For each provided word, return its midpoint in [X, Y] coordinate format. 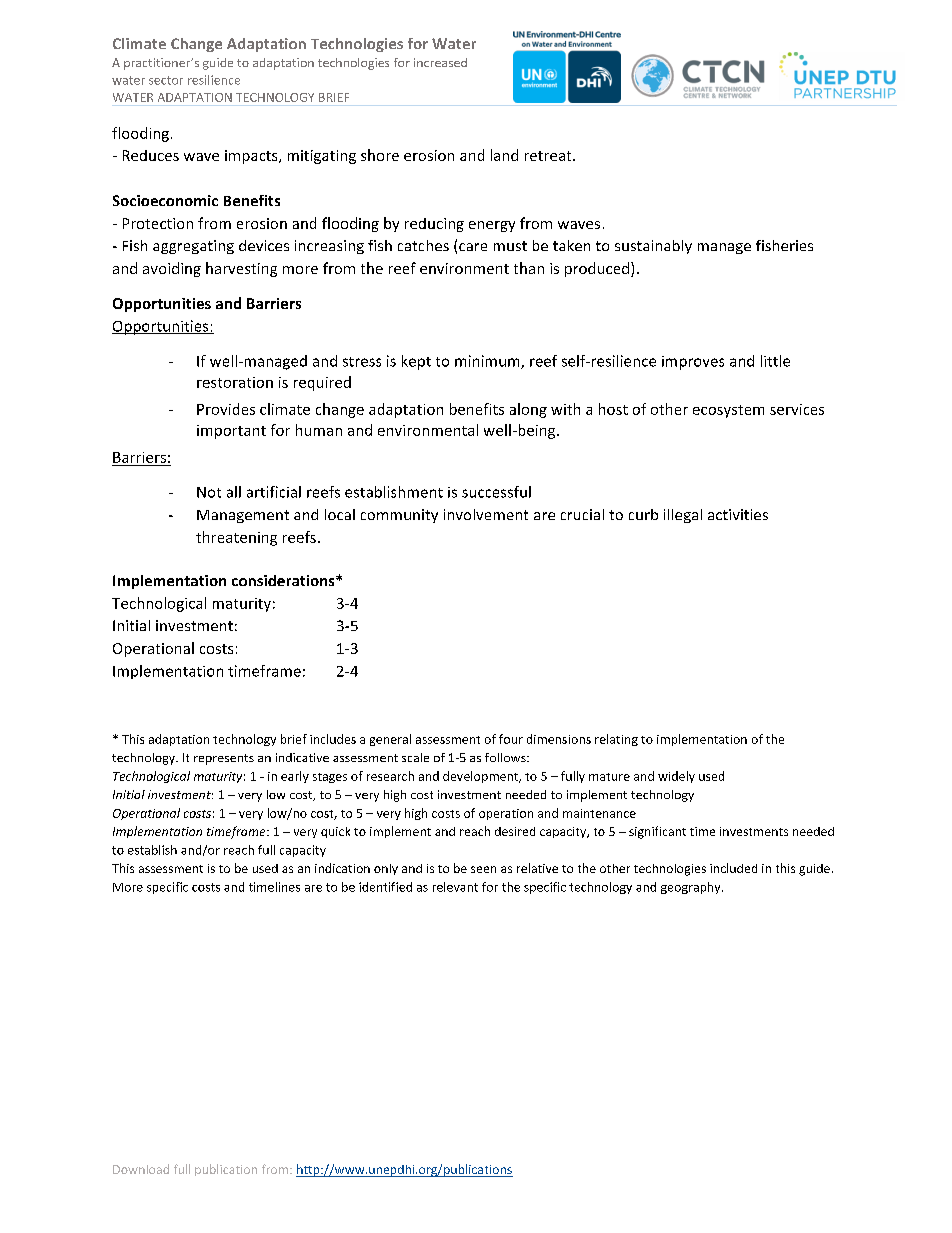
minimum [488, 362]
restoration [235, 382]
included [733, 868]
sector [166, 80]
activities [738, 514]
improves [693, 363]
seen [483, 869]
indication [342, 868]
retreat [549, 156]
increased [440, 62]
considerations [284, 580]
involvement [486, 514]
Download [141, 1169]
□ □ □ □
■ **Stated task**
Rewrite the lines above with "midpoint" switched to "center" and nothing else changed. Leave out the picture.

■ **Response to this exercise**
For each provided word, return its center in [X, Y] coordinate format. 
minimum [488, 362]
restoration [235, 382]
included [733, 868]
sector [166, 80]
activities [738, 514]
improves [693, 363]
seen [483, 869]
indication [342, 868]
retreat [549, 156]
increased [440, 62]
considerations [284, 580]
involvement [486, 514]
Download [141, 1169]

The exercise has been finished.